PROMPT »
Copy every line of the data exactly, leaving nothing out.

BEGIN SOURCE MATERIAL

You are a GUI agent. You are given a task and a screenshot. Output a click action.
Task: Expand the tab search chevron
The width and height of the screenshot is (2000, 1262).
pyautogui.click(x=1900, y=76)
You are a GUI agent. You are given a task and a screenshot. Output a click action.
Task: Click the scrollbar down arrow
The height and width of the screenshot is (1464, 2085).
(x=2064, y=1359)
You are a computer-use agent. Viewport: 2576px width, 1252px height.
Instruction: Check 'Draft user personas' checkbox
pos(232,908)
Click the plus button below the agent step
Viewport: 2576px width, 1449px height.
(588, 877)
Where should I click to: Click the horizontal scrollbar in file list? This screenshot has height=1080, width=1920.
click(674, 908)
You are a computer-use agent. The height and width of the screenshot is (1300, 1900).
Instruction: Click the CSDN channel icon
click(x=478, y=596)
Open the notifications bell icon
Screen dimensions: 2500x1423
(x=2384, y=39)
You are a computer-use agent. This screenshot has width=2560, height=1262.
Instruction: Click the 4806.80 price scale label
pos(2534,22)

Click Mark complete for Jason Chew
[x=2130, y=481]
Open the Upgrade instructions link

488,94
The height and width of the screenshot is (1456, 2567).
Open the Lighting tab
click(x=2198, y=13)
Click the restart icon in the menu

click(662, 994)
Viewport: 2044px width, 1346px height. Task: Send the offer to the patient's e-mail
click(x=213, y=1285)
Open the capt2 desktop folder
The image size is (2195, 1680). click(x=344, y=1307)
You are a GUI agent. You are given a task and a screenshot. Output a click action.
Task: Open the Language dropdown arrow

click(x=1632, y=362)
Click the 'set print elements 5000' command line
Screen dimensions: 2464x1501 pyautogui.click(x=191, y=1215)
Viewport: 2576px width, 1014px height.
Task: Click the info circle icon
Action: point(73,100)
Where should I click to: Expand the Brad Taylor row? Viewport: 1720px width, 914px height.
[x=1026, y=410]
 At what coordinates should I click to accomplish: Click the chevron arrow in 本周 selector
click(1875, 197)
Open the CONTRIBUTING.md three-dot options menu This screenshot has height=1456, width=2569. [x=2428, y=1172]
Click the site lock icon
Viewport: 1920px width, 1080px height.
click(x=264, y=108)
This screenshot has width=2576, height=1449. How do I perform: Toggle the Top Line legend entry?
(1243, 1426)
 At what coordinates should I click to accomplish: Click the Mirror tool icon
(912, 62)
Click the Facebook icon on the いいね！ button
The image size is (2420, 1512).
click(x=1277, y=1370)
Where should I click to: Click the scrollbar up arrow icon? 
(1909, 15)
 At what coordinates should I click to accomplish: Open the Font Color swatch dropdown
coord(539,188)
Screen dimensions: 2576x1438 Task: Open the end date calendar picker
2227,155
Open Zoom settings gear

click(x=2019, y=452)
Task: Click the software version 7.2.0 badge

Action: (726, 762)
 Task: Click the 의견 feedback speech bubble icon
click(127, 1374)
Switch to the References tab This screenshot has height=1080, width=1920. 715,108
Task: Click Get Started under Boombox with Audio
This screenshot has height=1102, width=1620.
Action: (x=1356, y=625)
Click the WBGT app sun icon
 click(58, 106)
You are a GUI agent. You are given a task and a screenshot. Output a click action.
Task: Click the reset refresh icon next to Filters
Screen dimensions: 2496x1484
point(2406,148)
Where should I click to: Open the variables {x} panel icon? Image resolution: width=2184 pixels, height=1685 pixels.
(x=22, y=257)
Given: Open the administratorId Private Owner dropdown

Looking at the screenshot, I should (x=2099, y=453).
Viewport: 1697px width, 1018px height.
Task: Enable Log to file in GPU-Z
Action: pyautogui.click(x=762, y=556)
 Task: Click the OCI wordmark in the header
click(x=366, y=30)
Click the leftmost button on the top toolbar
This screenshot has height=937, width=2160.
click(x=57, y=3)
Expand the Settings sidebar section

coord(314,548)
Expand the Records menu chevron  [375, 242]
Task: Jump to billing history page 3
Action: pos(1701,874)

END SOURCE MATERIAL

SOLUTION TO THE PROBLEM »
You are a GUI agent. You are given a task and a screenshot. Output a click action.
Task: Expand the tab search chevron
The width and height of the screenshot is (2000, 1262).
pyautogui.click(x=1900, y=76)
You are a GUI agent. You are given a task and a screenshot. Output a click action.
Task: Click the scrollbar down arrow
The height and width of the screenshot is (1464, 2085).
(x=2064, y=1359)
You are a computer-use agent. Viewport: 2576px width, 1252px height.
Instruction: Check 'Draft user personas' checkbox
pos(232,908)
Click the plus button below the agent step
Viewport: 2576px width, 1449px height.
(588, 877)
Where should I click to: Click the horizontal scrollbar in file list? This screenshot has height=1080, width=1920.
click(674, 908)
You are a computer-use agent. The height and width of the screenshot is (1300, 1900).
Instruction: Click the CSDN channel icon
click(x=478, y=596)
Open the notifications bell icon
Screen dimensions: 2500x1423
(x=2384, y=39)
You are a computer-use agent. This screenshot has width=2560, height=1262.
Instruction: Click the 4806.80 price scale label
pos(2534,22)

Click Mark complete for Jason Chew
[x=2130, y=481]
Open the Upgrade instructions link

488,94
The height and width of the screenshot is (1456, 2567).
Open the Lighting tab
click(x=2198, y=13)
Click the restart icon in the menu

click(662, 994)
Viewport: 2044px width, 1346px height. Task: Send the offer to the patient's e-mail
click(x=213, y=1285)
Open the capt2 desktop folder
The image size is (2195, 1680). click(x=344, y=1307)
You are a GUI agent. You are given a task and a screenshot. Output a click action.
Task: Open the Language dropdown arrow

click(x=1632, y=362)
Click the 'set print elements 5000' command line
Screen dimensions: 2464x1501 pyautogui.click(x=191, y=1215)
Viewport: 2576px width, 1014px height.
Task: Click the info circle icon
Action: point(73,100)
Where should I click to: Expand the Brad Taylor row? Viewport: 1720px width, 914px height.
[x=1026, y=410]
 At what coordinates should I click to accomplish: Click the chevron arrow in 本周 selector
click(1875, 197)
Open the CONTRIBUTING.md three-dot options menu This screenshot has height=1456, width=2569. [x=2428, y=1172]
Click the site lock icon
Viewport: 1920px width, 1080px height.
click(x=264, y=108)
This screenshot has width=2576, height=1449. How do I perform: Toggle the Top Line legend entry?
(1243, 1426)
 At what coordinates should I click to accomplish: Click the Mirror tool icon
(912, 62)
Click the Facebook icon on the いいね！ button
The image size is (2420, 1512).
click(x=1277, y=1370)
Where should I click to: Click the scrollbar up arrow icon? 
(1909, 15)
 At what coordinates should I click to accomplish: Open the Font Color swatch dropdown
coord(539,188)
Screen dimensions: 2576x1438 Task: Open the end date calendar picker
2227,155
Open Zoom settings gear

click(x=2019, y=452)
Task: Click the software version 7.2.0 badge

Action: (726, 762)
 Task: Click the 의견 feedback speech bubble icon
click(127, 1374)
Switch to the References tab This screenshot has height=1080, width=1920. 715,108
Task: Click Get Started under Boombox with Audio
This screenshot has height=1102, width=1620.
Action: (x=1356, y=625)
Click the WBGT app sun icon
 click(58, 106)
You are a GUI agent. You are given a task and a screenshot. Output a click action.
Task: Click the reset refresh icon next to Filters
Screen dimensions: 2496x1484
point(2406,148)
Where should I click to: Open the variables {x} panel icon? Image resolution: width=2184 pixels, height=1685 pixels.
(x=22, y=257)
Given: Open the administratorId Private Owner dropdown

Looking at the screenshot, I should (x=2099, y=453).
Viewport: 1697px width, 1018px height.
Task: Enable Log to file in GPU-Z
Action: pyautogui.click(x=762, y=556)
 Task: Click the OCI wordmark in the header
click(x=366, y=30)
Click the leftmost button on the top toolbar
This screenshot has height=937, width=2160.
click(x=57, y=3)
Expand the Settings sidebar section

coord(314,548)
Expand the Records menu chevron  [375, 242]
Task: Jump to billing history page 3
Action: pos(1701,874)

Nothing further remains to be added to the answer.